–Ехай говорю. Стемнеет скоро. Ночью гостей не встречают. Огашка-Сирота стала отпираться.
–Не прикасайся ко мне, хулиган! Придется мне теперь вплотную заняться твоим перевоспитанием. Посмотри на себя, босяком выглядишь. Цыпки развел на ногах. Одет в самотканые штаны. Слушайся вот меня, циркачом тебя сделаю, в люди выведу, человеком станешь, а не неуклюжем медведем.
Никитка возмутился.
–Эй, ты, от горшка два вершка заткнись!
«Чего это я, в самом деле, раскудахталась у чужого двора, остыть надо, а то люди подумают черт знает что. Скандалистка приехала – скажут».

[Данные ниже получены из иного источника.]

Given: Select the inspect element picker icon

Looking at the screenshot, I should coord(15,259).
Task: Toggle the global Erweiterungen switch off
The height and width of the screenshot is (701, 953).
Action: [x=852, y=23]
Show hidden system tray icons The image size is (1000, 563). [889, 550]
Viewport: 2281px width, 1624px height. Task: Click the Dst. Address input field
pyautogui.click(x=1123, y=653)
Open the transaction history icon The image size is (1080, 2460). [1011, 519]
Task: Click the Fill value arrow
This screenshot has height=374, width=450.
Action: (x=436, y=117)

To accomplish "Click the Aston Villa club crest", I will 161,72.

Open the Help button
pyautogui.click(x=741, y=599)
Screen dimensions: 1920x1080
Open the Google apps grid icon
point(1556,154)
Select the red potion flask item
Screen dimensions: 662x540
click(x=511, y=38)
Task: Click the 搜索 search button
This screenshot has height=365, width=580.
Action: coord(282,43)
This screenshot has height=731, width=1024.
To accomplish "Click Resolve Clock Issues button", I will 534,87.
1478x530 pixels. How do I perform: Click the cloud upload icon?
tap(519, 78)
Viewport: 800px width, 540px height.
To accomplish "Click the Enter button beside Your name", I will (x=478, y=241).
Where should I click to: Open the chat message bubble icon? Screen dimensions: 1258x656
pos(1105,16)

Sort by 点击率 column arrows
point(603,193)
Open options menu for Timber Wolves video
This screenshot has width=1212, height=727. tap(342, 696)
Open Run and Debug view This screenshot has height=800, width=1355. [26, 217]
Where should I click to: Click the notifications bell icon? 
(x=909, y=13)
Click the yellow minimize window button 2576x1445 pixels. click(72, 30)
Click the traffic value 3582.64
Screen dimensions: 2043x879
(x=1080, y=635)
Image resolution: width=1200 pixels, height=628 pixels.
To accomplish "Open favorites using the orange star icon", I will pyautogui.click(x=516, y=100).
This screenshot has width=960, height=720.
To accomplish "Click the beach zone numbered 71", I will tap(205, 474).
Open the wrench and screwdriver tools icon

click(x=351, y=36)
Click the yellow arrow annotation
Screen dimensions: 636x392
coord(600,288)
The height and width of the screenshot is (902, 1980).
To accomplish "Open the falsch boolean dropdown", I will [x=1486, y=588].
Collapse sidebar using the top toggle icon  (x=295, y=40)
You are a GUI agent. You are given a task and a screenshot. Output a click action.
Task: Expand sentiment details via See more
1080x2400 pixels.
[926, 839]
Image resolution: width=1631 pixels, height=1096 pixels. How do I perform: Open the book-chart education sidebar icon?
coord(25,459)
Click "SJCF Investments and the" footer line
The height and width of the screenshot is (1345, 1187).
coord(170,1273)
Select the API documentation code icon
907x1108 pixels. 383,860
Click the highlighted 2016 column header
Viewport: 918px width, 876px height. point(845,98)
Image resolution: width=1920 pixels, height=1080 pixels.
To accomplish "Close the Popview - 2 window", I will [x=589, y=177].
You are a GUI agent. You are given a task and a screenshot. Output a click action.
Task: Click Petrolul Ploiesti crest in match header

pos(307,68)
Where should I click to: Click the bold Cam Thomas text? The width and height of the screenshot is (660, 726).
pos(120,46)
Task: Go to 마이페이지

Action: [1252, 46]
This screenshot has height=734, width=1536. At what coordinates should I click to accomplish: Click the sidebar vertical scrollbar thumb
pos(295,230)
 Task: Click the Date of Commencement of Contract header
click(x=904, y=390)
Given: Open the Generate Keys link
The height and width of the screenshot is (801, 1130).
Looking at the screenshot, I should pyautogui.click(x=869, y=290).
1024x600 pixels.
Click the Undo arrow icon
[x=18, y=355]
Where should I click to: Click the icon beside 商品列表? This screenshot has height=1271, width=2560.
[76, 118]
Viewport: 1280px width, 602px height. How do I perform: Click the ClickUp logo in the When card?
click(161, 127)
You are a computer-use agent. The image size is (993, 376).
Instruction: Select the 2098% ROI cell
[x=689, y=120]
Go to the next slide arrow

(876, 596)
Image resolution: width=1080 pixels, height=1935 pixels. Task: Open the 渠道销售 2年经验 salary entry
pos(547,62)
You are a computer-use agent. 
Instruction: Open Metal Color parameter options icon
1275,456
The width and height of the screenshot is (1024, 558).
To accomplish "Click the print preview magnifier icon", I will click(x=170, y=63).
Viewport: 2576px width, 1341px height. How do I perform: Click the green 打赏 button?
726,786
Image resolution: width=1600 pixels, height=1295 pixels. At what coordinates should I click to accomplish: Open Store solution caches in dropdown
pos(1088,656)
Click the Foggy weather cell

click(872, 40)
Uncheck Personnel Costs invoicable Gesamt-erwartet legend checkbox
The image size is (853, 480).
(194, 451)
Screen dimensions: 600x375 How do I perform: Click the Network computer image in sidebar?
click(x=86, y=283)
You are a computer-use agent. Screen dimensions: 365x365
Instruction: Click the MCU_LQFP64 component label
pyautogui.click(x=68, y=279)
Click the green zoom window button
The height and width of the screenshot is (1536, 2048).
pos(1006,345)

Огашка-Сирота решила сменить тон разговора, прикинулась наивной простушкой и залепетала ангельским голоском:
–Прости меня Никитушка, за грубые слова. Не хочу я с первой нашей встречи с тобой, сокол, ссориться, наоборот понравился ты мне и подружиться я с тобой хочу. Пошутила это я. Люблю я розыгрыши разные. С шутками и прибаутками жить интереснее.
Просьба у меня к тебе, юный богатырь, сундук тяжелый я в карете привезла, помоги нам его разгрузить и затащить к брату в избу. За мной не пропадет. Конфетку с мохром большую дам, садись в карету. До церкви прокатишься с ветерком.
Никитка усмехнулся.
–Ладно, езжайте, – сказал он, – я на своих двоих с удовольствием пробегусь.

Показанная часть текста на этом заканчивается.